Entries shown:
____________

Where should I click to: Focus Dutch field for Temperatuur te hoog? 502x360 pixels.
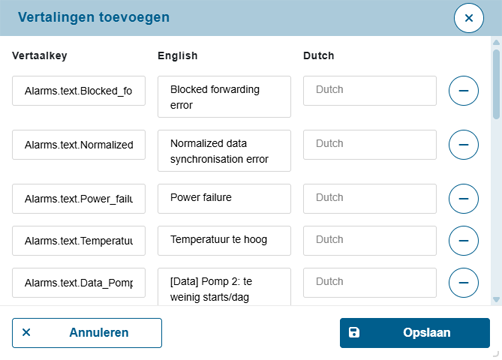tap(370, 241)
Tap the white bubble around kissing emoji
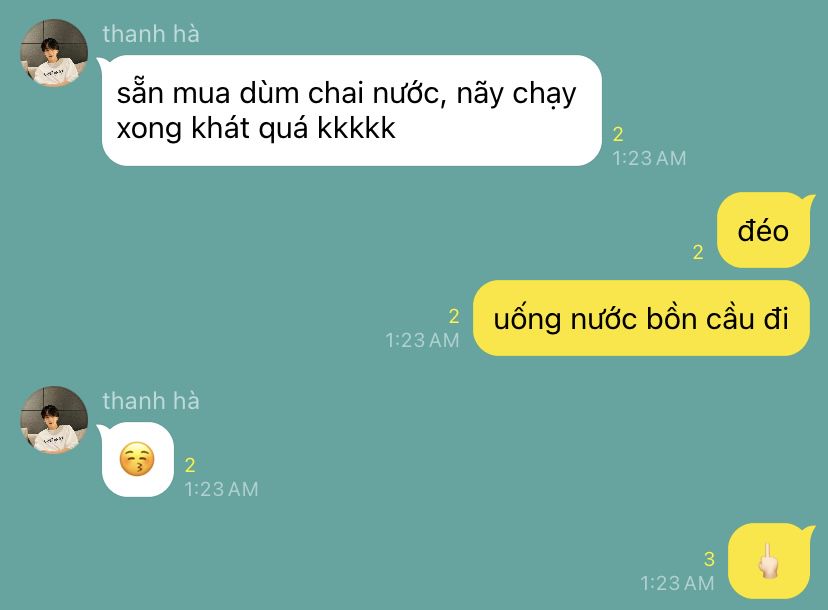 (137, 459)
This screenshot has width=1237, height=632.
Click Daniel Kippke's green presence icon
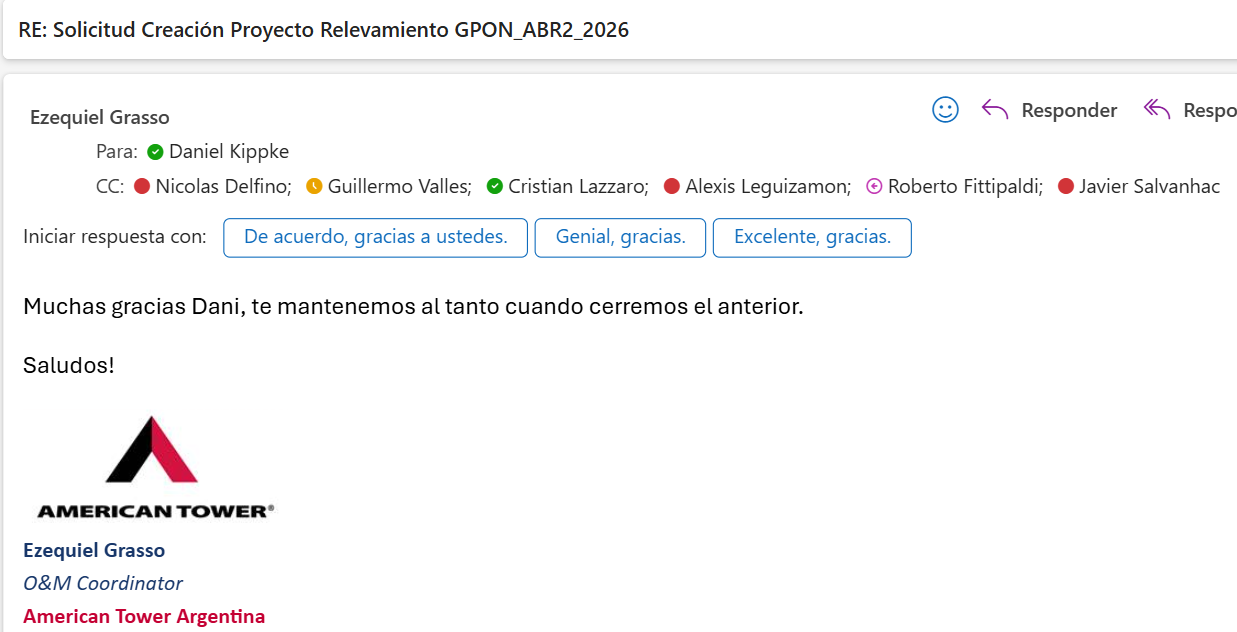155,152
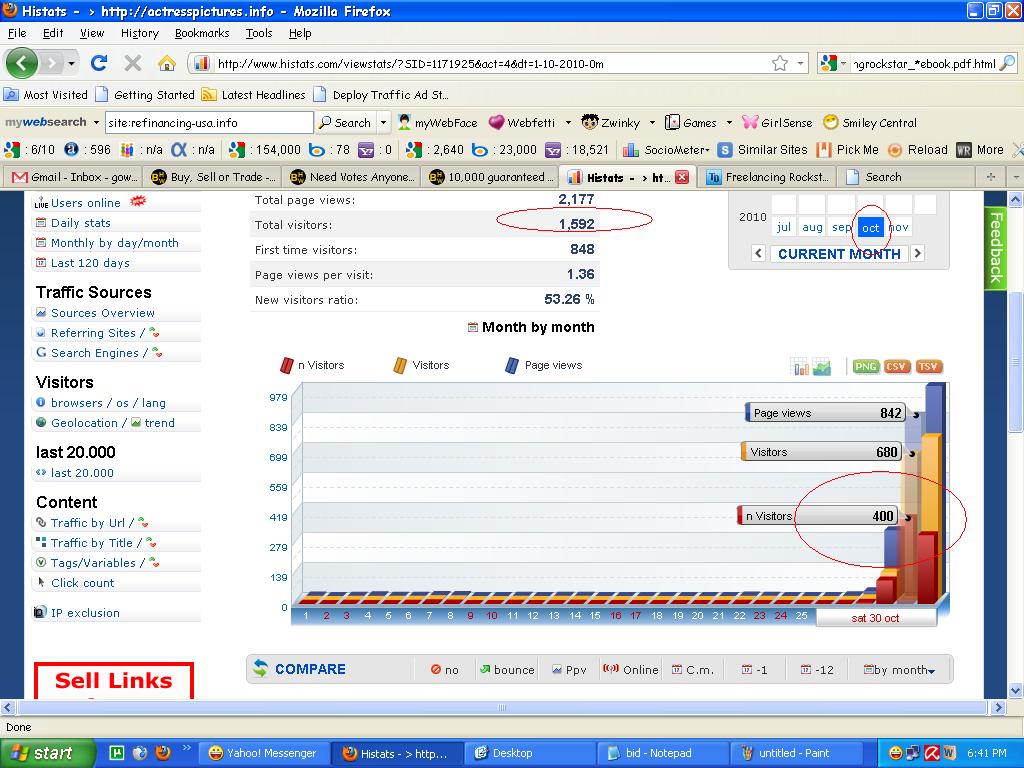
Task: Download data using the CSV icon
Action: [x=897, y=366]
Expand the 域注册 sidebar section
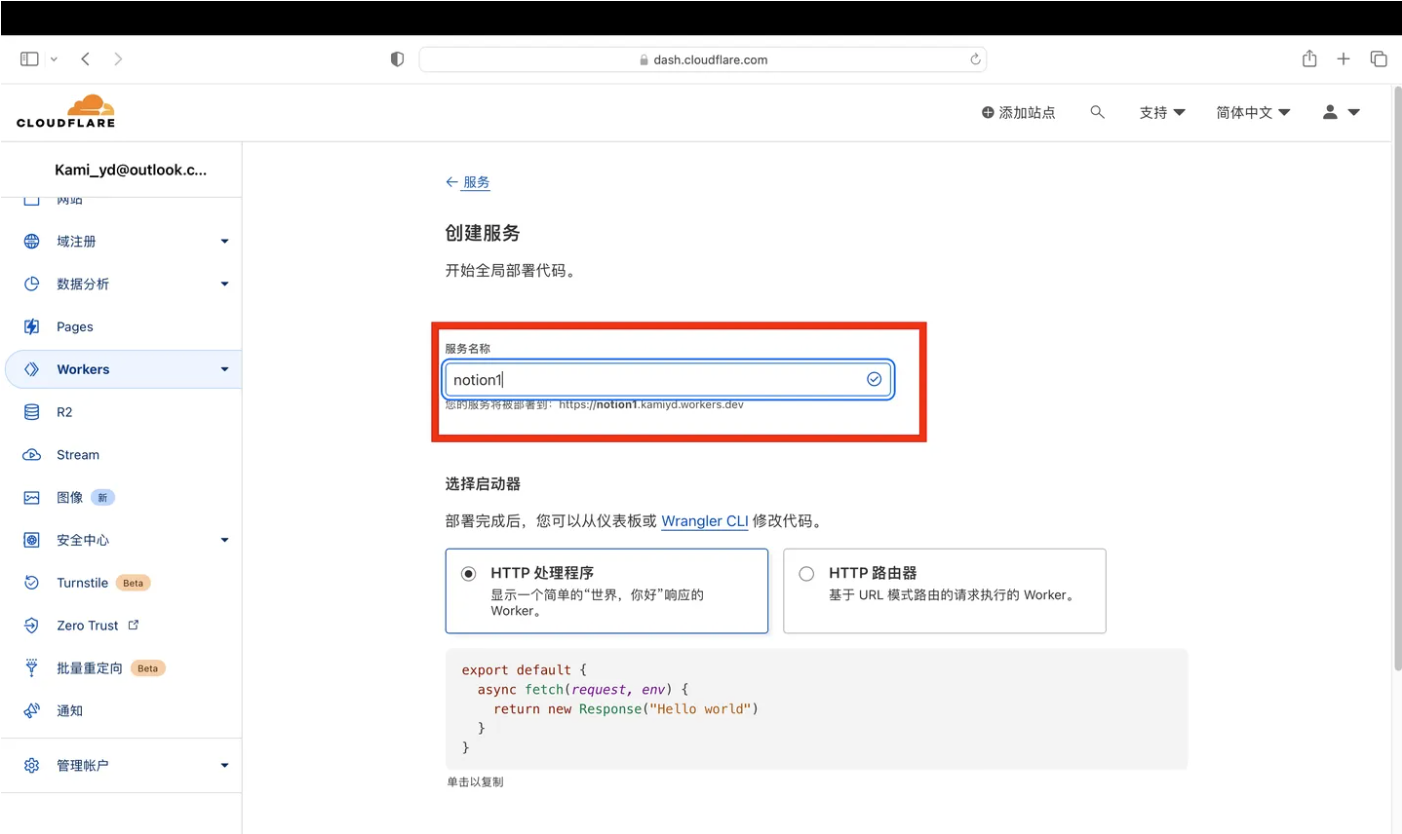The image size is (1402, 834). 224,242
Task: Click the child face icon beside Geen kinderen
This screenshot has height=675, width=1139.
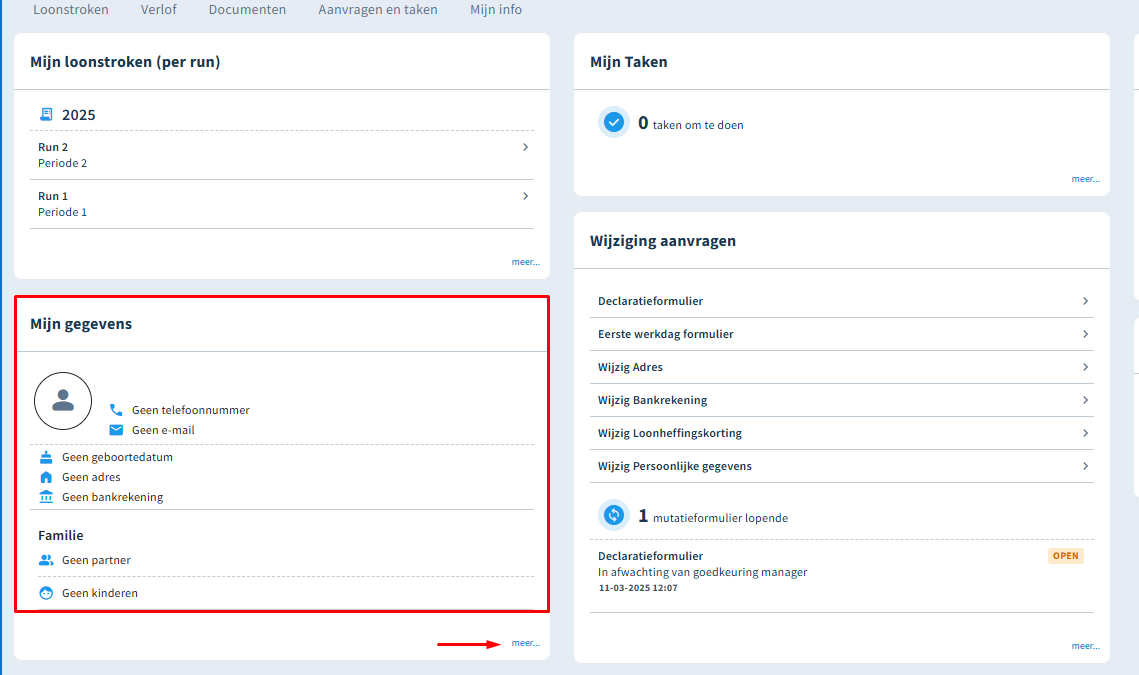Action: pyautogui.click(x=46, y=593)

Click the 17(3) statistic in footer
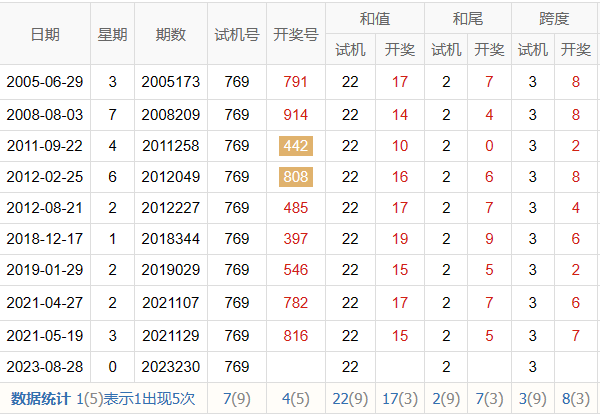tap(400, 399)
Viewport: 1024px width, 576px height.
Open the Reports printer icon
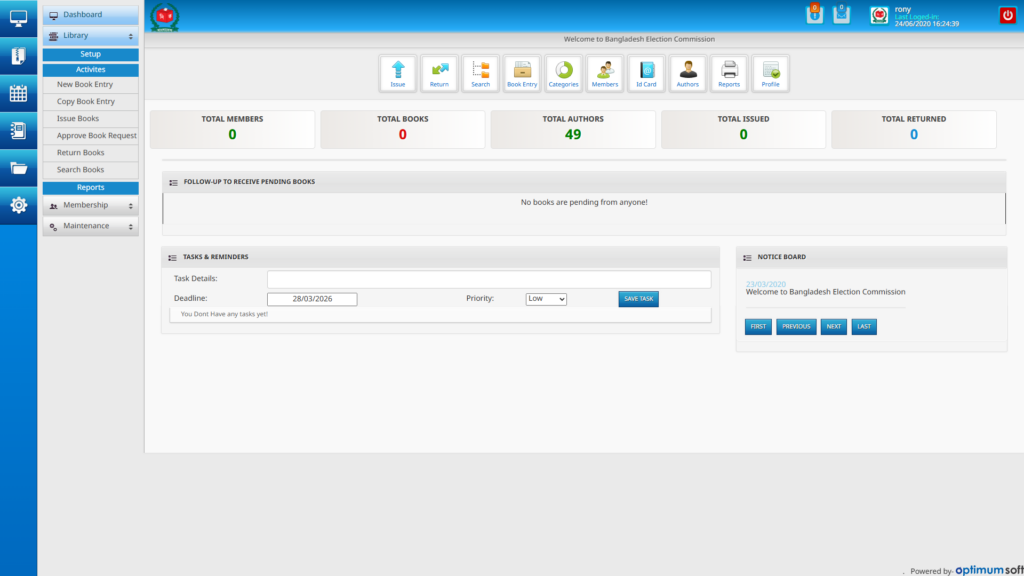[729, 72]
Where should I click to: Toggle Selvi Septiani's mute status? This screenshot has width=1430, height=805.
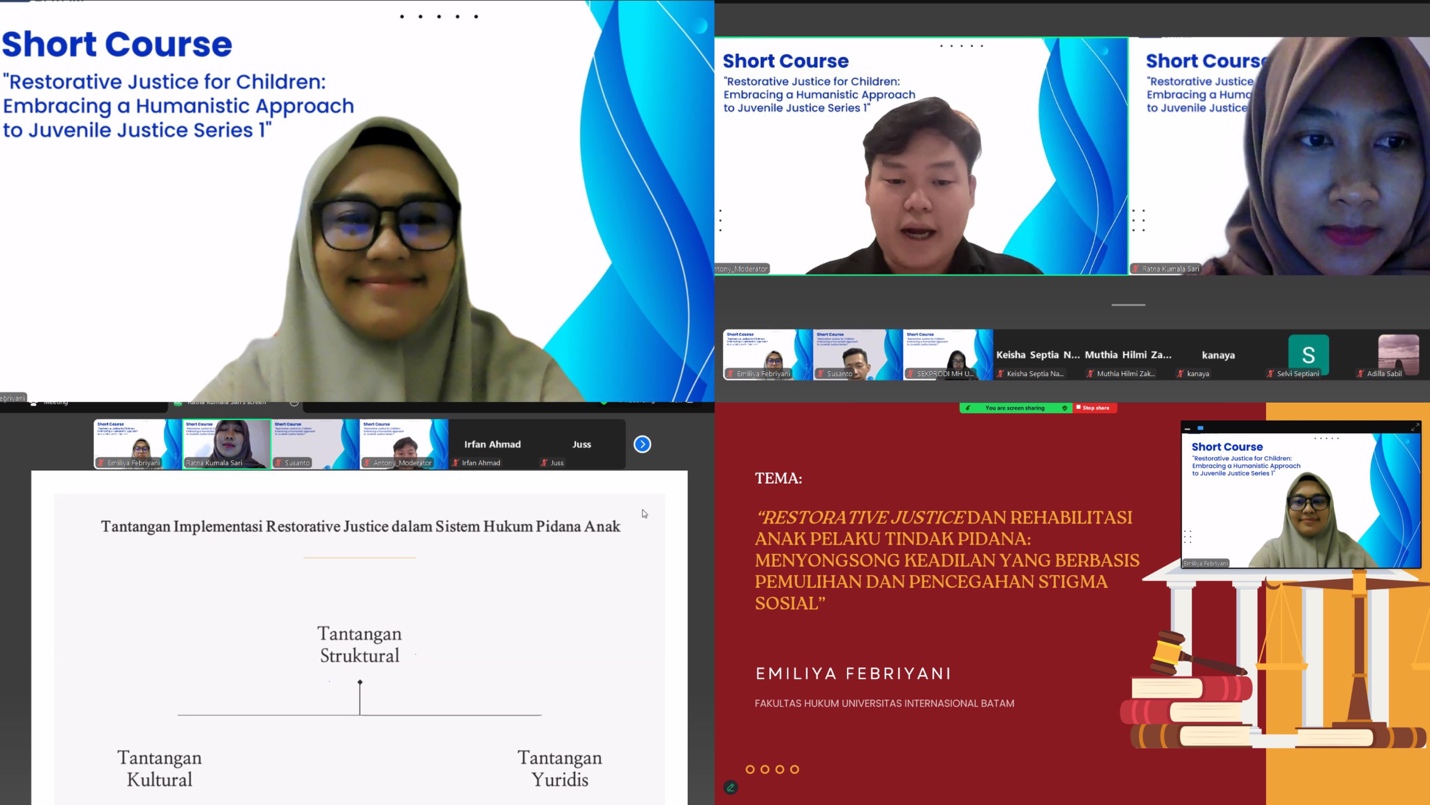click(1271, 373)
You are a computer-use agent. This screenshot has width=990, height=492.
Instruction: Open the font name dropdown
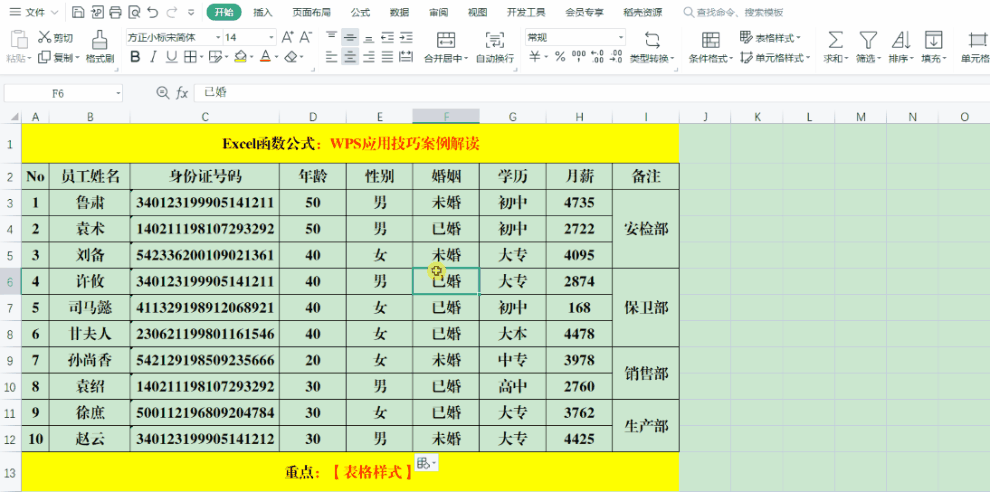tap(216, 37)
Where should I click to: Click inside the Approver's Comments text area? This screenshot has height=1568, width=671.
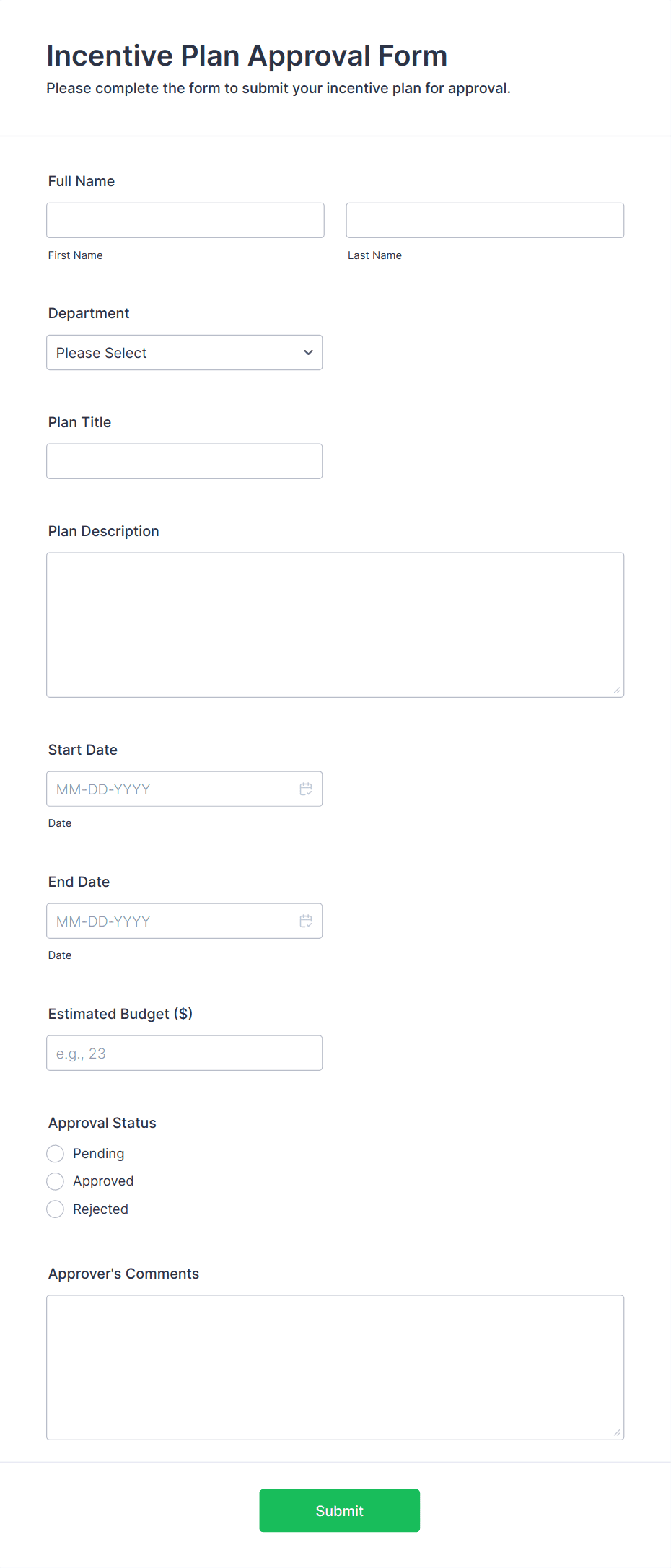click(x=336, y=1367)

____________

Restate word for word the lines from the line with "Where should I click to: Toggle" to the last line of the records above, inclusive, and omit every picture.

Solution for this problem:
Where should I click to: Toggle Selvi Septiani's mute status? This screenshot has width=1430, height=805.
click(1271, 373)
You are a computer-use agent. This screenshot has width=990, height=492.
Instruction: Open the font name dropdown
tap(216, 37)
Where should I click to: Click inside the Approver's Comments text area? This screenshot has height=1568, width=671.
click(x=336, y=1367)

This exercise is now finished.